Amazon Bedrock AgentCore Memory is a fully managed service that helps developers create context-aware AI agents through both short-term memory and long-term intelligent memory capabilities. To learn more, see Amazon Bedrock AgentCore Memory: Building context-aware agents and Building smarter AI agents: AgentCore long-term memory deep dive.

In this post, we walk you through the complete architecture to structure and store episodes, discuss the reflection module, and share compelling benchmarks that demonstrate significant improvements in agent task success rates.

Key challenges in designing agent episodic memory

Episodic memory enables agents to retain and reason over their own experiences. However, designing such a system requires solving several key challenges to make sure experiences remain coherent, evaluable, and reusable:

Maintaining temporal and causal coherence – Episodes need to preserve the order and cause-effect flow of reasoning steps, actions, and outcomes so the agent can understand how its decisions evolved.
Detecting and segmenting multiple goals – Sessions often involve overlapping or shifting goals. The episodic memory must identify and separate them to avoid mixing unrelated reasoning traces.
Learning from experience – Each episode should be evaluated for success or failure. Reflection should then compare similar past episodes to identify generalizable patterns and principles, enabling the agent to adapt those insights to new goals rather than replaying prior trajectories.

In the next section, we describe how to build an AgentCore episodic memory strategy, covering its extraction, storage, retrieval, and reflection pipeline and how these components work together to help transform experience into adaptive intelligence.

How AgentCore episodic memory works

When your agentic application sends conversational events to AgentCore Memory, raw interactions get transformed into rich episodic memory records through an intelligent extraction and reflection process. The following diagram illustrates how this episodic memory strategy works and how simple agent conversations become meaningful, reflective memories that shape future interactions.

The following diagram illustrates the detailed data flow of the same architecture with more elaborate details.

The preceding diagrams illustrate the different steps in the episodic memory strategy. The first two steps (marked pink and purple) are grouped together as a two-stage approach of the episode extraction module that serves distinct but complementary purposes. The third step (marked as blue) is the reflection module, which helps the agent learn from the past experience. In the following sections, we discuss the steps in detail.

Episode extraction module

The episode extraction module is the foundational step in the episodic strategy that transforms raw user-agent interaction data into structured, meaningful episodes. We follow a two-stage approach where the stages are designed to capture both granular step-wise mechanics of each interaction (called turn extraction) and broader episode-wise knowledge to create coherent narratives (called episode extraction). To make an analogy, think of it in terms of taking notes during a meeting (turn level) and writing the meeting summary at the end of the meeting (episode). Both stages are valuable but serve different purposes when learning from experience.

In the first stage of episode extraction, the system performs turn-level processing to understand what went right or wrong. Here, single exchange units between the user and the agent called conversational turns are identified, segmented, and transformed into structured summaries in the following dimensions:

Turn situation – A brief description of the circumstances and context that the assistant is responding to in this turn. This includes the immediate context, the user’s overarching objectives that might span multiple turns, and the relevant history from previous interactions that informed the current exchange.
Turn intent – The assistant’s specific purpose and primary goal for this turn, essentially answering the question “What was the assistant trying to accomplish in this moment?”

Task list >>
• A. List the key challenges in designing agent episodic memory that the AgentCore episodic memory passage names.
• B. In the AgentCore episodic memory passage, what meeting analogy explains the difference between turn extraction and episode extraction?

Data extract >>
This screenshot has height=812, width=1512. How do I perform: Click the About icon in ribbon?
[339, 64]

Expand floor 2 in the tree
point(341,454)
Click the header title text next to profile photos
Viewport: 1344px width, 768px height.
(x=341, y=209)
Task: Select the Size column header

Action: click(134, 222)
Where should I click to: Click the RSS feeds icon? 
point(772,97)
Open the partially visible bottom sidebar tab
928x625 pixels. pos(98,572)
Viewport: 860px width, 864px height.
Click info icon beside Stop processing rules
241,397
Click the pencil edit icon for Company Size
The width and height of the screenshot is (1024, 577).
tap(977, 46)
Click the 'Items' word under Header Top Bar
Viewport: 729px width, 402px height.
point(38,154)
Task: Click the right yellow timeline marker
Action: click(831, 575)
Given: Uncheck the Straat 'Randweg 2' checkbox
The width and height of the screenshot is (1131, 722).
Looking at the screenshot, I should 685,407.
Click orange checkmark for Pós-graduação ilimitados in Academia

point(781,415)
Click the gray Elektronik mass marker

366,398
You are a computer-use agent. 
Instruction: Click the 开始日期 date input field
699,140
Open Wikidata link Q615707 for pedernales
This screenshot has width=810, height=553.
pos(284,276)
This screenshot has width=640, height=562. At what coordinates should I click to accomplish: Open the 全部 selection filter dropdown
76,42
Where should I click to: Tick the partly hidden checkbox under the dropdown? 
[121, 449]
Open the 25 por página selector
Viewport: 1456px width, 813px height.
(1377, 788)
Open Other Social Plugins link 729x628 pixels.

Responses >>
• A.
Maintaining temporal and causal coherence
Detecting and segmenting multiple goals
Learning from experience

• B. Turn extraction is like taking notes during a meeting, and episode extraction is like writing the meeting summary at the end.